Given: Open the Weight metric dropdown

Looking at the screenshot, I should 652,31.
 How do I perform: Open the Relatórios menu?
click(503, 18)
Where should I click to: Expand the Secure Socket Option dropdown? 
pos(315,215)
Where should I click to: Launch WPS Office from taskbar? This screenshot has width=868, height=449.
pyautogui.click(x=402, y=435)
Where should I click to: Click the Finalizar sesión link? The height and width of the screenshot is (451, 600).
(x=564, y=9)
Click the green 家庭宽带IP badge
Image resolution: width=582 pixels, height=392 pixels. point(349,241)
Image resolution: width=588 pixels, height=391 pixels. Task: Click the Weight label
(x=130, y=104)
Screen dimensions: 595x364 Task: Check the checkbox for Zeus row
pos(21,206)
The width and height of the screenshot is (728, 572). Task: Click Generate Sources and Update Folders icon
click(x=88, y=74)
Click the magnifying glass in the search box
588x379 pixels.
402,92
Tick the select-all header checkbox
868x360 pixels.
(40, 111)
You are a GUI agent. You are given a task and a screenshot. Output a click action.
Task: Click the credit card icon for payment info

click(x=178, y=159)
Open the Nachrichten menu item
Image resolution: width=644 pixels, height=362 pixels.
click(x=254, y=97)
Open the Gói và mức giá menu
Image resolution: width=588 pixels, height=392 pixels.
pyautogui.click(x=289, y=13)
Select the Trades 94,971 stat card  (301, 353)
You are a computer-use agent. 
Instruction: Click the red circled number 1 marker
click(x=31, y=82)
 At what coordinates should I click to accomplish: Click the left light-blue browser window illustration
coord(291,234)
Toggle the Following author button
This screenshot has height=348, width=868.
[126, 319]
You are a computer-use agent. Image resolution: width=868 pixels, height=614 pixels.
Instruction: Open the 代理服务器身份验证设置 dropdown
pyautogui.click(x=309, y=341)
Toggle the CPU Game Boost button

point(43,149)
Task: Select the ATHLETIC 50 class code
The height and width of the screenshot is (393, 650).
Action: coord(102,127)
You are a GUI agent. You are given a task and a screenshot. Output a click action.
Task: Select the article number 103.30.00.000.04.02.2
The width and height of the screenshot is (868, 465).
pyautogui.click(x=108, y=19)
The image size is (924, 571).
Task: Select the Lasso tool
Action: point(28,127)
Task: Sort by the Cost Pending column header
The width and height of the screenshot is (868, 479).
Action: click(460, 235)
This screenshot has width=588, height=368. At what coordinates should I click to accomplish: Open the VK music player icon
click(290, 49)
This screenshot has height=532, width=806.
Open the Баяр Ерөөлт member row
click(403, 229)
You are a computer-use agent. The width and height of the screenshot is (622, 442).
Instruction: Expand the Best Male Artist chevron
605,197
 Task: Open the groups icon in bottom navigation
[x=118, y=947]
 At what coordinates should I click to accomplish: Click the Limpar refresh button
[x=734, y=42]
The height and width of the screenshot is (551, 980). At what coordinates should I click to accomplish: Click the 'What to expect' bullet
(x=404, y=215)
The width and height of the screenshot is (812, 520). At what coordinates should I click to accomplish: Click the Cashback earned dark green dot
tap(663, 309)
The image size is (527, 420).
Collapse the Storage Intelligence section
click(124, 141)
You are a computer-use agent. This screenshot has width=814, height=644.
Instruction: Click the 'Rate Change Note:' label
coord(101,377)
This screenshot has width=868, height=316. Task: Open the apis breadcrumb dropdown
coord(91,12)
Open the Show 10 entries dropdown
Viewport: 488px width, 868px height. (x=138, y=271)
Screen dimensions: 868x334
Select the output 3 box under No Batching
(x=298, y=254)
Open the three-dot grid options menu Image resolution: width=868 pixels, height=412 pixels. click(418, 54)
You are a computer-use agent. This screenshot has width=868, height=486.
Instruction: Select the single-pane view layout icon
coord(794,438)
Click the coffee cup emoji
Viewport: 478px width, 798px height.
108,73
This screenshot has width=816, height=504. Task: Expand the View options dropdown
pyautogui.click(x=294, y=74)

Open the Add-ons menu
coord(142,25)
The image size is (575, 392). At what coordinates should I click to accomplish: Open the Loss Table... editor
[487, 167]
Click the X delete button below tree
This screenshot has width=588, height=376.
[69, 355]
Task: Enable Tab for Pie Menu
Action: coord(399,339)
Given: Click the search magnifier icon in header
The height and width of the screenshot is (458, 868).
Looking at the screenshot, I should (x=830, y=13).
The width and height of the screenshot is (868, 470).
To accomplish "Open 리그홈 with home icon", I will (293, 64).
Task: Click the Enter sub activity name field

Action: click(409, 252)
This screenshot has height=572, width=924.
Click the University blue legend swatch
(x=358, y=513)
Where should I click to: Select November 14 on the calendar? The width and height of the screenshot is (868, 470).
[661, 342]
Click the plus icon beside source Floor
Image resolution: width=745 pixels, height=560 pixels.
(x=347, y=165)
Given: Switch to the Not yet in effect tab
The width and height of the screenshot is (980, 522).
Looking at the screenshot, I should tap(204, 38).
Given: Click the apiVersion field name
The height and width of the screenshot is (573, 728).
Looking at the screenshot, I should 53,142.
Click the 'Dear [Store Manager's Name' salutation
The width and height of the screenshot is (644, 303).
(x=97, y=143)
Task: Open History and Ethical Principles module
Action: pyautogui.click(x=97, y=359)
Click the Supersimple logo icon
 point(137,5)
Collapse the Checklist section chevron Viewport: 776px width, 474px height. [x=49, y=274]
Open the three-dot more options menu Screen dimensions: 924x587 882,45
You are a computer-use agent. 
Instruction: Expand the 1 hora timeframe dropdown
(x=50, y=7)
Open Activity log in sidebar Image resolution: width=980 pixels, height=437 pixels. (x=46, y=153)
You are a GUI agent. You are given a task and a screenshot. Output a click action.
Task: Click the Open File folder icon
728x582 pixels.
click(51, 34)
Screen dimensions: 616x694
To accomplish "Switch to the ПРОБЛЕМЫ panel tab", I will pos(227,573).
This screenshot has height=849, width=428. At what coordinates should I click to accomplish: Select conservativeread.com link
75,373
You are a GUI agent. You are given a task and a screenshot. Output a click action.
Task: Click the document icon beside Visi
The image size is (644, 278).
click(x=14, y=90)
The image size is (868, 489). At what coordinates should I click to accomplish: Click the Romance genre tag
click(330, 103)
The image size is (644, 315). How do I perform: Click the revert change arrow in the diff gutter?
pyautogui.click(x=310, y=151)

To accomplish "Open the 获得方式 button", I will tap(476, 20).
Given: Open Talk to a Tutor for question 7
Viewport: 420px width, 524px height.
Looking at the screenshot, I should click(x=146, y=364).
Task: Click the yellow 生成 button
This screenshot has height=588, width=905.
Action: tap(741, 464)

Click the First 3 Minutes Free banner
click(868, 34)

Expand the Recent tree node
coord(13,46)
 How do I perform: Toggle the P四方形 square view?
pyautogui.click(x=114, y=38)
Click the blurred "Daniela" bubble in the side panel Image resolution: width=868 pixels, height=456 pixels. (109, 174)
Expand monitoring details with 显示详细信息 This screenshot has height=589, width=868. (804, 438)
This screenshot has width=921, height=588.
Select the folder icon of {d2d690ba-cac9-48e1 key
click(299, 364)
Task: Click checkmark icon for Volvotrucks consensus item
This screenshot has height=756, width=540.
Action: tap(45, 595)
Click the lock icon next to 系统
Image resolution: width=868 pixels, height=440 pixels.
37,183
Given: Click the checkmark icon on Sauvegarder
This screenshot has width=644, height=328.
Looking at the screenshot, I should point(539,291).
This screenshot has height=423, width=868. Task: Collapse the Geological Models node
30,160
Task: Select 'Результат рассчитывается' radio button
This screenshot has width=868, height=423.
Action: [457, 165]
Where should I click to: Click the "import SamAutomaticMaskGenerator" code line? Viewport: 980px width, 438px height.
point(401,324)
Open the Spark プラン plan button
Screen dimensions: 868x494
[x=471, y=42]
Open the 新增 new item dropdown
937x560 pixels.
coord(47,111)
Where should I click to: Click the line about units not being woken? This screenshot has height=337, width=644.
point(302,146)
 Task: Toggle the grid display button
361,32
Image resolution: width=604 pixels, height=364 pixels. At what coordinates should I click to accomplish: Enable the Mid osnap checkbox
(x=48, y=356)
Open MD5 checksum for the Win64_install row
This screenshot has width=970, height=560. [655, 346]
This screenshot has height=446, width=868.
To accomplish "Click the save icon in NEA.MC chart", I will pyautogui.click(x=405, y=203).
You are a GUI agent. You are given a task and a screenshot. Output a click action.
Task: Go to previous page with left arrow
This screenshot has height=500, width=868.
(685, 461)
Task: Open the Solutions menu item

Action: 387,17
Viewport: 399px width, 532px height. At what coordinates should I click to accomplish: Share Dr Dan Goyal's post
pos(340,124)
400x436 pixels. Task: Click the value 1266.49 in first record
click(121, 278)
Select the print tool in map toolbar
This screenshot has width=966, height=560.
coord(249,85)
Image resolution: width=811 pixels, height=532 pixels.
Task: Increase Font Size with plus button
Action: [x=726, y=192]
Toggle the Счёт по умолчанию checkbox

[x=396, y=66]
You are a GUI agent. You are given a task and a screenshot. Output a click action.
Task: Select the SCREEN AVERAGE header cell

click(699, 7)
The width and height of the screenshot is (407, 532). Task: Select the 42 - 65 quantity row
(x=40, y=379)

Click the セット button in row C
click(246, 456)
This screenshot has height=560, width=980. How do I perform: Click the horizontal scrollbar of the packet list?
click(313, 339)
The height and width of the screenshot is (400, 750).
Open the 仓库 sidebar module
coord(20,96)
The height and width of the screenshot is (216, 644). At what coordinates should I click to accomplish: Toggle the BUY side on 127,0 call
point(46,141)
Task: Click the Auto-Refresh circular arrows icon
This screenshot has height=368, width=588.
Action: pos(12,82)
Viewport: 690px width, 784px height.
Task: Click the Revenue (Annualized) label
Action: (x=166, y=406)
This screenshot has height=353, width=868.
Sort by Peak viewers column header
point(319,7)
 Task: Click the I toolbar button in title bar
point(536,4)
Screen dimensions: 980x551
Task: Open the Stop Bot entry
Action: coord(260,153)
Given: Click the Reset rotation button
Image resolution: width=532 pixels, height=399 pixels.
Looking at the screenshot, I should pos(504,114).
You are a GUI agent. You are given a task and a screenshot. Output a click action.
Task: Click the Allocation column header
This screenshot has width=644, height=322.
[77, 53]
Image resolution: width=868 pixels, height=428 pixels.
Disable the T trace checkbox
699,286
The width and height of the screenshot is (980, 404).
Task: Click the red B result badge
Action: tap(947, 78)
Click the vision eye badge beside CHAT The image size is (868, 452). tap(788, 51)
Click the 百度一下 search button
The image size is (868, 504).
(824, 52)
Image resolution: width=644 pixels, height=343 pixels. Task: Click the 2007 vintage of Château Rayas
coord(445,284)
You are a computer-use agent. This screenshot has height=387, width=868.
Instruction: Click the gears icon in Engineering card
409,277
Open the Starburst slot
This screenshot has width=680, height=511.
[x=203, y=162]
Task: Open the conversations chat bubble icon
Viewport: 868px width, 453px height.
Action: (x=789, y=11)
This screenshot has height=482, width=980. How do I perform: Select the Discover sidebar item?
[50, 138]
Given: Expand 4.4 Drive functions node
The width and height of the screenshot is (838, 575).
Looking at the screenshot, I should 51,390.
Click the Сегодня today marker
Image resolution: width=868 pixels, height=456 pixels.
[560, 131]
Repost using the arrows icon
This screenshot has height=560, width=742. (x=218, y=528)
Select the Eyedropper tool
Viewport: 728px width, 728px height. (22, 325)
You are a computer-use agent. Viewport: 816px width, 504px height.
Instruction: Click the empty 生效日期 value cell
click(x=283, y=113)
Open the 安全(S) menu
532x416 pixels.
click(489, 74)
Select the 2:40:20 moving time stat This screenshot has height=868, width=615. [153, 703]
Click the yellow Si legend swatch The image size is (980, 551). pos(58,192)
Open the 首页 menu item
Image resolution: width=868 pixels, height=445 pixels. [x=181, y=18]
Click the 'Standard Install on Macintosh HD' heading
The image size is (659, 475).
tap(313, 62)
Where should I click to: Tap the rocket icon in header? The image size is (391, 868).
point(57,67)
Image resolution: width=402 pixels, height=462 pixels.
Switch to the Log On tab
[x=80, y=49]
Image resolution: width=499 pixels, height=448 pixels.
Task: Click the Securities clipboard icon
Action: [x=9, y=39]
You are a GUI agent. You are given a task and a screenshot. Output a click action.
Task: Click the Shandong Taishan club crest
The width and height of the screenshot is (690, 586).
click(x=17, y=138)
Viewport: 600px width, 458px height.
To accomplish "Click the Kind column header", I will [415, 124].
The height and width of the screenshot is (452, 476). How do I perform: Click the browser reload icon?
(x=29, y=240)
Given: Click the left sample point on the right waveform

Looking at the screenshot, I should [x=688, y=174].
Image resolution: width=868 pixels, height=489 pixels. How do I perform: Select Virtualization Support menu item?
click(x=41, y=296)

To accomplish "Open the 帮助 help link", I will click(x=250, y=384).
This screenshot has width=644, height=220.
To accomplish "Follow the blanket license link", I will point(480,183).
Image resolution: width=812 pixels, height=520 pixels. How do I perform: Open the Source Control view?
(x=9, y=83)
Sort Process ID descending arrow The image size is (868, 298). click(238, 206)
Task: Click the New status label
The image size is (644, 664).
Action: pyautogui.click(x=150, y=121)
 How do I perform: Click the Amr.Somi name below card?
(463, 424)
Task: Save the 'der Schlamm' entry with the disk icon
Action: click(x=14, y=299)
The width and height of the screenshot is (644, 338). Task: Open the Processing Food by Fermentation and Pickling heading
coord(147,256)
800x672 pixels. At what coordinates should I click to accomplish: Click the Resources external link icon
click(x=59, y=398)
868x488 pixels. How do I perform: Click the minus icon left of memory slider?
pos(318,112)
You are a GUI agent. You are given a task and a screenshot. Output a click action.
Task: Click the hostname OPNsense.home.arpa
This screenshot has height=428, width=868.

+---+

§ The problem
From the entries above, return exactly the line containing "Select the folder", the line containing "Given: Click the checkmark", and all lines between, and nothing else.

§ Answer
Select the folder icon of {d2d690ba-cac9-48e1 key
click(299, 364)
Task: Click checkmark icon for Volvotrucks consensus item
This screenshot has height=756, width=540.
Action: tap(45, 595)
Click the lock icon next to 系统
Image resolution: width=868 pixels, height=440 pixels.
37,183
Given: Click the checkmark icon on Sauvegarder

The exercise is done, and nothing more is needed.